--- START ---

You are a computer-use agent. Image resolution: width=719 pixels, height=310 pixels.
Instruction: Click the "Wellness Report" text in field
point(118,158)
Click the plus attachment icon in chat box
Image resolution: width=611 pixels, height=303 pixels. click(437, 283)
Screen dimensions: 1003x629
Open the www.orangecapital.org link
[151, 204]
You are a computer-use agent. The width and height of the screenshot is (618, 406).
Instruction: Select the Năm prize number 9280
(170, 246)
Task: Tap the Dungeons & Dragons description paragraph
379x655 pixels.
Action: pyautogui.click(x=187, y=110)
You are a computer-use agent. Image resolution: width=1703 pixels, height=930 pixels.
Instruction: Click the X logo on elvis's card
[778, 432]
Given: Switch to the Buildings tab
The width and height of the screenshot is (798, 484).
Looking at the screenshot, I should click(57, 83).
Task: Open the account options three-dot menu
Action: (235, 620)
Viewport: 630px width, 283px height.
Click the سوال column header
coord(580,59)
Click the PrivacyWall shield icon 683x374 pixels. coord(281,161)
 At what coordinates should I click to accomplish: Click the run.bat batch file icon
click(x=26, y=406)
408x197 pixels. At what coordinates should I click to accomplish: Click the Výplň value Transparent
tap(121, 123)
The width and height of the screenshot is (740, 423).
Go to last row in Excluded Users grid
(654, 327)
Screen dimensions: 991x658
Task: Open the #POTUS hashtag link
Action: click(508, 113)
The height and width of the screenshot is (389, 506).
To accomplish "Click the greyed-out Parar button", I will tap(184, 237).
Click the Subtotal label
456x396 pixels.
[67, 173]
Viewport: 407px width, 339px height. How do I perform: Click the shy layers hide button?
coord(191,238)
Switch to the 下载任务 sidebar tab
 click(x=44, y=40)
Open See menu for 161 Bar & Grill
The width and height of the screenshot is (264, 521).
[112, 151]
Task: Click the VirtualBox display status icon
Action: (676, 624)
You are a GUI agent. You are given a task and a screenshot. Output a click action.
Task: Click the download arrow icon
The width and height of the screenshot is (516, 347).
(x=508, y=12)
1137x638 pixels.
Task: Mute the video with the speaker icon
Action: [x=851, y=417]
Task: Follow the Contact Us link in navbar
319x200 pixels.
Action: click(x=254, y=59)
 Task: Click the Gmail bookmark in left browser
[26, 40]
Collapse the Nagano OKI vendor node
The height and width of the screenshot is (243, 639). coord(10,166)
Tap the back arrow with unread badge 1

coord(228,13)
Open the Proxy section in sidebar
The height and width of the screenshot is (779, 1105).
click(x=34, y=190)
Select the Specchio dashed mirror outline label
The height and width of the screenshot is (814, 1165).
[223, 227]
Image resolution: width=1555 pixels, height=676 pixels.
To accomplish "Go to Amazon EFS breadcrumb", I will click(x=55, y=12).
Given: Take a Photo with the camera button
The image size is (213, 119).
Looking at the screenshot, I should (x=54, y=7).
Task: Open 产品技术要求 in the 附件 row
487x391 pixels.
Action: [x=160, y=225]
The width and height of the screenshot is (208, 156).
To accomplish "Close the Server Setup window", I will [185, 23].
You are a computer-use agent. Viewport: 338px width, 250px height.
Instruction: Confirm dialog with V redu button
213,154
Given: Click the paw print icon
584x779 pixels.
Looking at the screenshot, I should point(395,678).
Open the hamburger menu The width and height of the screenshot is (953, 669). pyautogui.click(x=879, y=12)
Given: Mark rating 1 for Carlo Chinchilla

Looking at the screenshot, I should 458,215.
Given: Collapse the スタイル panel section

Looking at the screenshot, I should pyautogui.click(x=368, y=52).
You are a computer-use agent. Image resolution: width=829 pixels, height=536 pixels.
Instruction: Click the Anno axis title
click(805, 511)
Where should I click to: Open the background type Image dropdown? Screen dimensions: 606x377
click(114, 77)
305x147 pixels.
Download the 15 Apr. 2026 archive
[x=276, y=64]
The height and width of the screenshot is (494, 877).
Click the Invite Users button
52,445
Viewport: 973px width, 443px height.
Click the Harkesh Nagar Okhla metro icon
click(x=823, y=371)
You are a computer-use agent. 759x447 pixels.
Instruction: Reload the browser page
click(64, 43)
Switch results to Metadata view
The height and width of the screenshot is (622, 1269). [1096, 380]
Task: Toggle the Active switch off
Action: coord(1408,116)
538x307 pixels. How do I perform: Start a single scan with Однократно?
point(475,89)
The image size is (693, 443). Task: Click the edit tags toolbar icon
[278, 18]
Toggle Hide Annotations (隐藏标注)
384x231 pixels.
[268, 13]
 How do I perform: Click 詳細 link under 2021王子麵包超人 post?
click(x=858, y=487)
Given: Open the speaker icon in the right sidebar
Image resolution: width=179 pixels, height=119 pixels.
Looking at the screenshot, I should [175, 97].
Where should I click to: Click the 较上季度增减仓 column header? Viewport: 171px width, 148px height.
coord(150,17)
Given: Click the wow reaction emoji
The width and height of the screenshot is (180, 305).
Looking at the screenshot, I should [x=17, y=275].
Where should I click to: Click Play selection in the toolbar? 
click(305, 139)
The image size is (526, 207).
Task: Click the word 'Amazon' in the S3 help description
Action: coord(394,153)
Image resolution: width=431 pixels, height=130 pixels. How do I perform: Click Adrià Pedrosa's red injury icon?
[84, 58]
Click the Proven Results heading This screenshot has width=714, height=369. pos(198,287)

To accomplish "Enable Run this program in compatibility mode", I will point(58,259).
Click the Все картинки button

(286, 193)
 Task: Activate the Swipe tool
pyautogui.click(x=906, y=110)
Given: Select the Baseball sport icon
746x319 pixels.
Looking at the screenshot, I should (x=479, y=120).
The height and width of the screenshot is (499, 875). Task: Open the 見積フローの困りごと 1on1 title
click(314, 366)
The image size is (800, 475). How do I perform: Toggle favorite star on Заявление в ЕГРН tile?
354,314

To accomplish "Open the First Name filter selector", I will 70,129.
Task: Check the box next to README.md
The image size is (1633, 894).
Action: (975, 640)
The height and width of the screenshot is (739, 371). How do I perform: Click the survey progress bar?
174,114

--- END ---

WORK INSTRUCTIONS: Your task is to copy each line of the material that contains the word "label".

TASK RESPONSE:
Click the Subtotal label
Select the Specchio dashed mirror outline label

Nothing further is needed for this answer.